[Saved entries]
= Beginning of Section =

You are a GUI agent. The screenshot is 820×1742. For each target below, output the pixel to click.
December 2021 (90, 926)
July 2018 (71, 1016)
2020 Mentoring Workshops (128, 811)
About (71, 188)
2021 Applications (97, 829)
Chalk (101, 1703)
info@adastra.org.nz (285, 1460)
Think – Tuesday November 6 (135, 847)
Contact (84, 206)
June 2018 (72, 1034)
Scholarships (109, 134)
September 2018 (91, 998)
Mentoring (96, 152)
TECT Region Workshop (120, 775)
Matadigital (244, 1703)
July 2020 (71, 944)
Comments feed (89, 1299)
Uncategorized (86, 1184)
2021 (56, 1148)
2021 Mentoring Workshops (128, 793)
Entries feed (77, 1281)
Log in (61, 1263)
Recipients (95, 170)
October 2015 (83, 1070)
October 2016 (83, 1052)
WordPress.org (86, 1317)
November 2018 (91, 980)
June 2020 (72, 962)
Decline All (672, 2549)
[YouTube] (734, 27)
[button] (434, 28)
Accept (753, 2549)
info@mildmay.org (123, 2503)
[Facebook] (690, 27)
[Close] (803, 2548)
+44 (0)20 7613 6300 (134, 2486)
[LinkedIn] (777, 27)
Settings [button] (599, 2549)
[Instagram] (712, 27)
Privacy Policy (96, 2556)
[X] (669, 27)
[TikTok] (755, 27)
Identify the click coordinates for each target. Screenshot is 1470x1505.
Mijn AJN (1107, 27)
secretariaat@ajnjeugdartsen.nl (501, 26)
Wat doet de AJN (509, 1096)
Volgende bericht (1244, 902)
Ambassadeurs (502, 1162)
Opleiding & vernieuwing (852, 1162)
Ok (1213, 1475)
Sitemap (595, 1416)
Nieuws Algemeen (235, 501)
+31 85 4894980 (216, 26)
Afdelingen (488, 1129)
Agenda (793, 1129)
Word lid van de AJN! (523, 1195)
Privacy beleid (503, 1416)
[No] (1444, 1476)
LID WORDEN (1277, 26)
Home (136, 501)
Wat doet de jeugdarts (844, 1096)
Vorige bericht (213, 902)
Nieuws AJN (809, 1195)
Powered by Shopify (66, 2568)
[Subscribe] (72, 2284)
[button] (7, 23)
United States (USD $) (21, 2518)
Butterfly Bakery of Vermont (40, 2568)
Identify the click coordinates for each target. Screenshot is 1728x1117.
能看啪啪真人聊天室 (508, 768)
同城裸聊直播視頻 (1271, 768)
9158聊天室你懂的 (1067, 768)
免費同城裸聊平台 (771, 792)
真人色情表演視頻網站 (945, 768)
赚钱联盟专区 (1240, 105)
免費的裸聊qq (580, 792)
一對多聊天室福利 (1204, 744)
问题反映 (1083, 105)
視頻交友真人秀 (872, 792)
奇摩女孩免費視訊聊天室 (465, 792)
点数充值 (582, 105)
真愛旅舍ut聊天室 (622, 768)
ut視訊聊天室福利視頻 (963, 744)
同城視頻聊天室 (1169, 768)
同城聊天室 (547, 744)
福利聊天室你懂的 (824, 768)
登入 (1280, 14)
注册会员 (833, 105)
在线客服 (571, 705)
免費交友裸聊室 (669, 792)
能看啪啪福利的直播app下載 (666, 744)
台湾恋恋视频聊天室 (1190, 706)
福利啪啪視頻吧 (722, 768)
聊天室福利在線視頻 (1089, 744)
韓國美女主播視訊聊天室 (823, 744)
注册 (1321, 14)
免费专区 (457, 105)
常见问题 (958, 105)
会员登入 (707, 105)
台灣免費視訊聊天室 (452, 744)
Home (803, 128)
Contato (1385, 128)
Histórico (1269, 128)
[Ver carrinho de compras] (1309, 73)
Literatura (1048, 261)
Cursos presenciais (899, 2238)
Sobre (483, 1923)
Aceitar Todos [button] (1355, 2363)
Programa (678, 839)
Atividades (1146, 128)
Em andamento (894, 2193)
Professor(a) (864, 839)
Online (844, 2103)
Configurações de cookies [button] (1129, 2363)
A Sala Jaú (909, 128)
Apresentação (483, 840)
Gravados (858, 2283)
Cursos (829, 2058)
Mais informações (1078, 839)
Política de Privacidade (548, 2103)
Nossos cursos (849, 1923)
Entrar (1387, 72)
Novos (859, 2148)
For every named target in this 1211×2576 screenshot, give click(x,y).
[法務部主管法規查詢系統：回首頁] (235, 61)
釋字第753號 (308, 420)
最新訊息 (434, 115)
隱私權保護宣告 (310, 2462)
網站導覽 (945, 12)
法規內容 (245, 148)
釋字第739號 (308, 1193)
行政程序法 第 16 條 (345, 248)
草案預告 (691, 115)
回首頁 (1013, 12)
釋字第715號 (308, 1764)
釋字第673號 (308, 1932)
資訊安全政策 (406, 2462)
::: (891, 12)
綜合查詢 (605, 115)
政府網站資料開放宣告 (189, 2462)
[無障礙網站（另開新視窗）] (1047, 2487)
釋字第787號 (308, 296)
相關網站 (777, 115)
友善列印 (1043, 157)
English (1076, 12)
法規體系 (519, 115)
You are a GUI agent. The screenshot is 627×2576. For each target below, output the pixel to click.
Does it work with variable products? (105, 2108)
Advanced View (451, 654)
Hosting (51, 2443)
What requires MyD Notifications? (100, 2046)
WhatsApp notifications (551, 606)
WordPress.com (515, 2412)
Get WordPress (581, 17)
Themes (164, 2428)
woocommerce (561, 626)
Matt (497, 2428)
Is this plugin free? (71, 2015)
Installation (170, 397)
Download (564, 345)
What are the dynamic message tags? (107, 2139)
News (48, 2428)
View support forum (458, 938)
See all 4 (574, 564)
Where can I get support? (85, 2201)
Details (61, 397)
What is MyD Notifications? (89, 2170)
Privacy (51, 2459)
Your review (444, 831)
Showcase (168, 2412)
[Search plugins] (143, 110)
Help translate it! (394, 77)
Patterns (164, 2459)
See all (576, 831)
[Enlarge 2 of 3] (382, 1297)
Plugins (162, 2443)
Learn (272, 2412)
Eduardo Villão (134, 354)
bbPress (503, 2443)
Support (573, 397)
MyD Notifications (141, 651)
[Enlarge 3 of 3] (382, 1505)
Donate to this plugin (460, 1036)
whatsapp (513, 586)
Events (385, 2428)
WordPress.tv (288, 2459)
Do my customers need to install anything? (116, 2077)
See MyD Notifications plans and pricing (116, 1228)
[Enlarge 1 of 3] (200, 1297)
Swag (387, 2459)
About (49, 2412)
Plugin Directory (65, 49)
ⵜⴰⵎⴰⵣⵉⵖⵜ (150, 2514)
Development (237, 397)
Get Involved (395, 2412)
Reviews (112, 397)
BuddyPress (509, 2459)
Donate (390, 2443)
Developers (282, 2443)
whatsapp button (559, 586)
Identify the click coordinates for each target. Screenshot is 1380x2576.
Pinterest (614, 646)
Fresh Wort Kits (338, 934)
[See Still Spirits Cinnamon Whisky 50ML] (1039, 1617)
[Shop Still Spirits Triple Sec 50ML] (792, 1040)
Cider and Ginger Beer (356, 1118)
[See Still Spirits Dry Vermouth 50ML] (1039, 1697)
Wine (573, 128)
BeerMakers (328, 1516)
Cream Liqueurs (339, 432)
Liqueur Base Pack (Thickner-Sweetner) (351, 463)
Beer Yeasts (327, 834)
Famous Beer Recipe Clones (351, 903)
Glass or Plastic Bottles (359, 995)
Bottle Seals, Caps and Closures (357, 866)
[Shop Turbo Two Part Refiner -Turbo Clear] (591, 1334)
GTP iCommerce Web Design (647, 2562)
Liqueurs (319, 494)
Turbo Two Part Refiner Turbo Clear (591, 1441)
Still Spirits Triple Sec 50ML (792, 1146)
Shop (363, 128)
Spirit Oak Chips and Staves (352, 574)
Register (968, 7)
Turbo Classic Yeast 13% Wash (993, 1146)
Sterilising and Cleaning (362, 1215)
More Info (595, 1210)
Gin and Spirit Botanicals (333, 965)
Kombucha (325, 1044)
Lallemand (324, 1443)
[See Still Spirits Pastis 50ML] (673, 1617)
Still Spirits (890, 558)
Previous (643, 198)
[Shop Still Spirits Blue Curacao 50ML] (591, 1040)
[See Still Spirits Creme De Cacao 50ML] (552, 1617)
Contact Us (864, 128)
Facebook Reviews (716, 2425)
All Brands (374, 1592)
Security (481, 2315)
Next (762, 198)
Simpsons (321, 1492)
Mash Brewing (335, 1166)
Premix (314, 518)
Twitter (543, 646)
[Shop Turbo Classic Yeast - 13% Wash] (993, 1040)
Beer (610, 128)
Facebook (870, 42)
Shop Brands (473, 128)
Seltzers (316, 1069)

= End of Section =

_Your instructions_. Reprint exactly the lines above that start at the one with "9158聊天室你懂的 (1067, 768)" and end at the one with "Histórico (1269, 128)", keeping both and adding none.

_Result below_.
9158聊天室你懂的 (1067, 768)
免費同城裸聊平台 (771, 792)
真人色情表演視頻網站 (945, 768)
赚钱联盟专区 (1240, 105)
免費的裸聊qq (580, 792)
一對多聊天室福利 (1204, 744)
问题反映 (1083, 105)
視頻交友真人秀 (872, 792)
奇摩女孩免費視訊聊天室 (465, 792)
点数充值 (582, 105)
真愛旅舍ut聊天室 (622, 768)
ut視訊聊天室福利視頻 (963, 744)
同城視頻聊天室 (1169, 768)
同城聊天室 (547, 744)
福利聊天室你懂的 (824, 768)
登入 (1280, 14)
注册会员 (833, 105)
在线客服 (571, 705)
免費交友裸聊室 (669, 792)
能看啪啪福利的直播app下載 (666, 744)
台湾恋恋视频聊天室 (1190, 706)
福利啪啪視頻吧 (722, 768)
聊天室福利在線視頻 (1089, 744)
韓國美女主播視訊聊天室 (823, 744)
注册 (1321, 14)
免费专区 (457, 105)
常见问题 (958, 105)
会员登入 (707, 105)
台灣免費視訊聊天室 (452, 744)
Home (803, 128)
Contato (1385, 128)
Histórico (1269, 128)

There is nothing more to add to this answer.